Question

Two alcohol solutions, A and B, are mixed in the proportion 1:3 by volume. The volume of the mixture is then doubled by adding solution A such that the resulting mixture has 72% alcohol. If solution A has 60% alcohol, then the percentage of alcohol in solution B is

• A. 94%
• B. 92%
• C. 90%
• D. 89%

Answer 1

The Correct Option is B

The correct answer is (B): \(92\%\)

(Let the quantity of solutions \(A\) and \(B\) mixed initially be \(p\) and \(3p\) respectively. 

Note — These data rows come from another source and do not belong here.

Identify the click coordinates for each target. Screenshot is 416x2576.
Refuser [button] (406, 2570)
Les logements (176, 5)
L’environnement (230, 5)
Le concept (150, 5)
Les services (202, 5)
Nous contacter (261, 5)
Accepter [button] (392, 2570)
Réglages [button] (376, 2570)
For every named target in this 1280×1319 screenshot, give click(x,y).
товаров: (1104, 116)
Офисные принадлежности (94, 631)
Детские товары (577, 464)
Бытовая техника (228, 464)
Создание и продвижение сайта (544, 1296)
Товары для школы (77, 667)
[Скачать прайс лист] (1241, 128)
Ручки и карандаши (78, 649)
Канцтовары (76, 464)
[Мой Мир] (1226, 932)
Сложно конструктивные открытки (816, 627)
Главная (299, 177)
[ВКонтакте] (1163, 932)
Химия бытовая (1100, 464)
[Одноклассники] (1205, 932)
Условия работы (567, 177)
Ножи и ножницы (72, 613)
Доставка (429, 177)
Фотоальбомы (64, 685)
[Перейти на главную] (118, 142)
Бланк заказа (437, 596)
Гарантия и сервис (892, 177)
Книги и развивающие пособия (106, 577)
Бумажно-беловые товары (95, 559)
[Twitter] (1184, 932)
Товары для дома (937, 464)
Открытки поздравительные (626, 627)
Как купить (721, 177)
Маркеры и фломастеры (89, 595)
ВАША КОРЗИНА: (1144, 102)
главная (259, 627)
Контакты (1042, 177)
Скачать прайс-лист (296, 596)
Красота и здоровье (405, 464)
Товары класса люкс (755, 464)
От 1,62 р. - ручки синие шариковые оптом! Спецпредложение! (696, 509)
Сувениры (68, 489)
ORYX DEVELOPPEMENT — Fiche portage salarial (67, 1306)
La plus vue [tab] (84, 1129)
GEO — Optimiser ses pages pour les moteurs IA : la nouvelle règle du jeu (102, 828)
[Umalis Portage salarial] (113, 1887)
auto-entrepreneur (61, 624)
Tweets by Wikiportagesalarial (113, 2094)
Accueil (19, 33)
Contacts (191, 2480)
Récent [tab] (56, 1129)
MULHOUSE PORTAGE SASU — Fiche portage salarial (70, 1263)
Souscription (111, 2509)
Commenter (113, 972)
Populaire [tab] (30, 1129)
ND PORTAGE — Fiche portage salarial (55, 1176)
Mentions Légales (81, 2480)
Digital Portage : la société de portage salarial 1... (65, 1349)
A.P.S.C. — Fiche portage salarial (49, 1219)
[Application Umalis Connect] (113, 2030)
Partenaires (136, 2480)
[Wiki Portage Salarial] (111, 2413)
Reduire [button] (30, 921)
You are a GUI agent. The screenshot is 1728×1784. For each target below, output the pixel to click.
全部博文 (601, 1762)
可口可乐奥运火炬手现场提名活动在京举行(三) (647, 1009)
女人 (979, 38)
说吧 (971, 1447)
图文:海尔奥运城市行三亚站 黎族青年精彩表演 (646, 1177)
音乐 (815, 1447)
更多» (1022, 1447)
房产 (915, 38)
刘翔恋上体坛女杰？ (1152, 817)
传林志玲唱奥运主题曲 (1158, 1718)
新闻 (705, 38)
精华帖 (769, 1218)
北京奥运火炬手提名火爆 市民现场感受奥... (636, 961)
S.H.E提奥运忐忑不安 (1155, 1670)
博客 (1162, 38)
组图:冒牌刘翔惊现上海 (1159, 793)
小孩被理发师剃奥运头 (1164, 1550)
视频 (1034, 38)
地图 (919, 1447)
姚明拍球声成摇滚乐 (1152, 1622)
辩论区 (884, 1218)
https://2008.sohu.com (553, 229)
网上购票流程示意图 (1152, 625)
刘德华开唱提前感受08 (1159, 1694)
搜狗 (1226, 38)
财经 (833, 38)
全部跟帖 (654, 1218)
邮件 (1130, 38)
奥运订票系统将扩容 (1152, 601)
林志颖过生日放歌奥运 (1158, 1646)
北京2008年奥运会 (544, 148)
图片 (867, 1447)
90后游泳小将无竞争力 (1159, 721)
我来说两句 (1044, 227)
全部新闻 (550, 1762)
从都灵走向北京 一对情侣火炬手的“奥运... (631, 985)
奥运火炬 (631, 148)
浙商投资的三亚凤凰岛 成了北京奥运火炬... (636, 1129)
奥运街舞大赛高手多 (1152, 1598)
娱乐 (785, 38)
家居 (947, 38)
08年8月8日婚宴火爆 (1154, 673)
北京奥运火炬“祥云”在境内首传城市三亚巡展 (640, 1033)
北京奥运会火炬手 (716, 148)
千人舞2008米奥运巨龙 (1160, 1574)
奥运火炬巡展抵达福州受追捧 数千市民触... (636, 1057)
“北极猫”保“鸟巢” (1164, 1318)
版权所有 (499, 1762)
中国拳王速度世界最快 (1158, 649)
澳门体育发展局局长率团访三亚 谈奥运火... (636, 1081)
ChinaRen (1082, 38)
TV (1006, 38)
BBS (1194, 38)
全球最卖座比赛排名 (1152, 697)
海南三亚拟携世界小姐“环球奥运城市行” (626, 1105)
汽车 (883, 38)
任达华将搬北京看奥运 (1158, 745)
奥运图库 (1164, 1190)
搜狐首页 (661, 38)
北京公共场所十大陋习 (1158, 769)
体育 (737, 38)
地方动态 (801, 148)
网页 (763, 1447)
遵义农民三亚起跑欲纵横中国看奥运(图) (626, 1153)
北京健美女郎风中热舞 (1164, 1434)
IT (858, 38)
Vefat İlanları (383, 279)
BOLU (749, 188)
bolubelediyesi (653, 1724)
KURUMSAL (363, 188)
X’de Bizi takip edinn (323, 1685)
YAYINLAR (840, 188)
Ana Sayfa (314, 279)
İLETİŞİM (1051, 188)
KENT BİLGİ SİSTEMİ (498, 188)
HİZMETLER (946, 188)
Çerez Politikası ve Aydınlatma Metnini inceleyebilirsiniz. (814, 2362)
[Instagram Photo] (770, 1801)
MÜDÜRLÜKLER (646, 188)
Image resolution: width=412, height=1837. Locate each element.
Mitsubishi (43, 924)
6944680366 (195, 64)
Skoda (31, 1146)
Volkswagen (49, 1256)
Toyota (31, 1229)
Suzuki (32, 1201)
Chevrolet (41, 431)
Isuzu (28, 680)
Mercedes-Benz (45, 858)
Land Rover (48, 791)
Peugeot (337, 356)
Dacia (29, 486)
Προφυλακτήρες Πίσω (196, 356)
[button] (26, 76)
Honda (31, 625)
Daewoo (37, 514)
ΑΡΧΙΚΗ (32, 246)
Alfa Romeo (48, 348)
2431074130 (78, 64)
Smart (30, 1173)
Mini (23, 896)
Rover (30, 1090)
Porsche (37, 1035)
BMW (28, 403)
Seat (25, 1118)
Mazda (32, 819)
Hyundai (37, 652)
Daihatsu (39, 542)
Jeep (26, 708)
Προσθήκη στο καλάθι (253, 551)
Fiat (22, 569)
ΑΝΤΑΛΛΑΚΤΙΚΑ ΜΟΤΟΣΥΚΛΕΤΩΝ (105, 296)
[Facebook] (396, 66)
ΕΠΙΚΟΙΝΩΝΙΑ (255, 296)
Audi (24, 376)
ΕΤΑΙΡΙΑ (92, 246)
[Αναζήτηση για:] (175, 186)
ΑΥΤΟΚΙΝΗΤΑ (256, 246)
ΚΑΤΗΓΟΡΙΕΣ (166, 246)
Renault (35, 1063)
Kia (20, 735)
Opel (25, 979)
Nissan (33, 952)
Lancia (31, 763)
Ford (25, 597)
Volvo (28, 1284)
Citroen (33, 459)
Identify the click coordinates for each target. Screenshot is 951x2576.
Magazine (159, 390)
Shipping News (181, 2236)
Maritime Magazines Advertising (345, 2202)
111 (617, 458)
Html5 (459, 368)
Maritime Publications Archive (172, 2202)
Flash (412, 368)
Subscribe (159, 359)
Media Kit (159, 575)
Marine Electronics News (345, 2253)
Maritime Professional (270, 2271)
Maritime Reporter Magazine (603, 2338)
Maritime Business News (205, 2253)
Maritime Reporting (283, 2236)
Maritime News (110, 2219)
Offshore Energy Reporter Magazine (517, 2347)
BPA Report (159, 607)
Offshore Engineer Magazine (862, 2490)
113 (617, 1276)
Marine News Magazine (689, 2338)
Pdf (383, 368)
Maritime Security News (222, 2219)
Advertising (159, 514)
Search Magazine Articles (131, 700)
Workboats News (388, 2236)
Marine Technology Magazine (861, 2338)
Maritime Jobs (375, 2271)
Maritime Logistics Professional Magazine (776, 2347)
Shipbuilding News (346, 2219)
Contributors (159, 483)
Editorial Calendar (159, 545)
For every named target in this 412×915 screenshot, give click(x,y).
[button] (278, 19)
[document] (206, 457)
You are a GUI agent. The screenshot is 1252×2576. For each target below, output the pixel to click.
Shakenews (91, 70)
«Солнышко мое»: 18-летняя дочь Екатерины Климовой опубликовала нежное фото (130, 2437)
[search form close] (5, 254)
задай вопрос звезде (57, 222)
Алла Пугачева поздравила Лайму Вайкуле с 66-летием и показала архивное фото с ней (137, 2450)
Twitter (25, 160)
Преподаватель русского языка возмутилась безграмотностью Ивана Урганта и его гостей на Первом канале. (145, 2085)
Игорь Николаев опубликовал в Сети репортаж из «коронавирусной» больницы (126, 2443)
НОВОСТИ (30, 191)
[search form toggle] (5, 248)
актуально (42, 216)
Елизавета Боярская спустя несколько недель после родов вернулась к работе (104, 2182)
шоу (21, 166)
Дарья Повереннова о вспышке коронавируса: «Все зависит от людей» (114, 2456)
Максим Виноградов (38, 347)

After an additional \(4p\) of solution \(A\) is added \(60\%\) of \((1p+4p)+x\% \) of \(3p = 72\%\) of \((1p+4p+3p)⇒x=92\)

Answer 2

Let the quantity of alcohol in A and B initially in the mixture be x and 3x respectively. 
Let the concentration of alcohol in solution B be X%. 
Total quantity = \(x + 3x = 4x \)
Amount of solution A added to the mixture = \(4x \)
Total quantity now =\( 4x + 4x = 8x\) (total mixture doubled by adding solution A) 
Quantity of A and B in the new mixture =\( (x + 4x)\) and \(3x\) respectively 
Amount of alcohol in the mixture =\(\frac{(5x \times 60\% + 3x \times x)}{8x} = 72\%\)
 ⇒ \(300 + 3x = 576 \)
⇒ \(x= 276/3 = 92\) .. 
The concentration of alcohol in solution B is 92%.